Arranca la revolución en los Lakers: LeBron y Davis se entusiasman con el refuerzo, un base top

La franquicia de púrpura y oro se pone manos la obra para revitalizar el proyecto

Denver Nuggets, o mejor dicho Nikola Jokic y Jamal Murray, han superado a Los Angeles Lakers en la final de Conferencia Oeste de la NBA que se ha celebrado en los últimos diez días y esto ha provocado una reacción inmediata en el conjunto californiano que tendrá consecuencias más que importantes en la composición de la plantilla.

En medio de la gran incógnita que campa en el Crypto.com Arena, la posible retirada de LeBron James, la franquicia pretende acelerar su proceso renovador con dos movimientos muy importantes, para empezar: la salida de D´Angelo Russell y la incorporación de Fred VanVleet.

Por un lado, el base americano, quien se vinculó al equipo a mitad de temporada generando mucha ilusión por la dilatada trayectoria que atesora en la NBA, ha firmado buenas actuaciones en la fase regular, pero a la hora de la verdad ha sido todo un impedimento para que los Lakers se pudieran colar en la gran final que da derecho a soñar con el anillo. Sus pobres actuaciones ante los Nuggets, a pesar de ser una de las grandes bazas de los Lakers junto a Davis, LeBron y Austin Reaves, han colmado la paciencia de una directiva que no está abierta a negociar una extensión de contrato con el jugador de 27 años.

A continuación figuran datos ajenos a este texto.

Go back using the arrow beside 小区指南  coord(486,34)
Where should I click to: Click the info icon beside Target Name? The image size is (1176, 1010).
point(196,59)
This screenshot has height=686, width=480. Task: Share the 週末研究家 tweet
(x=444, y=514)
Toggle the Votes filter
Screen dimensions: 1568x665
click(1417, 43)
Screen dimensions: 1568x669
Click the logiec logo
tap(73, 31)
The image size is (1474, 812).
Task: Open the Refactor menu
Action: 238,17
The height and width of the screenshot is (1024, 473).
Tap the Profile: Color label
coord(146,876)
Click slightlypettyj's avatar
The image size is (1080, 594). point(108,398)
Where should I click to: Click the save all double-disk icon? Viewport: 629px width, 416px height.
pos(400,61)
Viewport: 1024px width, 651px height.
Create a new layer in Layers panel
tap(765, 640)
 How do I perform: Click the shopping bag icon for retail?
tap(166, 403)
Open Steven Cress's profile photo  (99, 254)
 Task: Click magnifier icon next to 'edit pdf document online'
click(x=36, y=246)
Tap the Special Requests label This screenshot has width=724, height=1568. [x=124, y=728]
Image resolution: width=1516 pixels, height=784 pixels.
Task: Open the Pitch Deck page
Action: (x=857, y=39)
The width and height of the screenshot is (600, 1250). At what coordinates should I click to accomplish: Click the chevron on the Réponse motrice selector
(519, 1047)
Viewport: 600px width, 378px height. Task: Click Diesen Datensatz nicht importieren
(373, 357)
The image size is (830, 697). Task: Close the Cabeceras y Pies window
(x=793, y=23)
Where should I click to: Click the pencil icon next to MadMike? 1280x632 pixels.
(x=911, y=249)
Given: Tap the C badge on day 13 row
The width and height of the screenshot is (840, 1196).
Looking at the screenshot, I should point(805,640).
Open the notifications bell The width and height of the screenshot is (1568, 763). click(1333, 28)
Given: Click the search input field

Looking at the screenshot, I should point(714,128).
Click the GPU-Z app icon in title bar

La nota positiva en las oficinas del Crypto.com la pone el citado VanVleet, un base que viene de firmar varias temporadas sobresalientes en los Raptors, que ya sabe lo que es ganar un anillo de la NBA y que ha demostrado tener suficiente personalidad para no arrugarse en los momentos importantes.

En una temporada, la próxima, en la que se podría dar un bajón manifestó de LeBron James, los Lakers saben que el equipo necesitará contar con jugadores con experiencia en el campeonato -y sobre todo en las fases finales- para no volver a sufrir una humillación como la presenciada ante los Nuggets con ese contundente 4-0 recibido que ha generado un clima de crispación en Los Ángeles.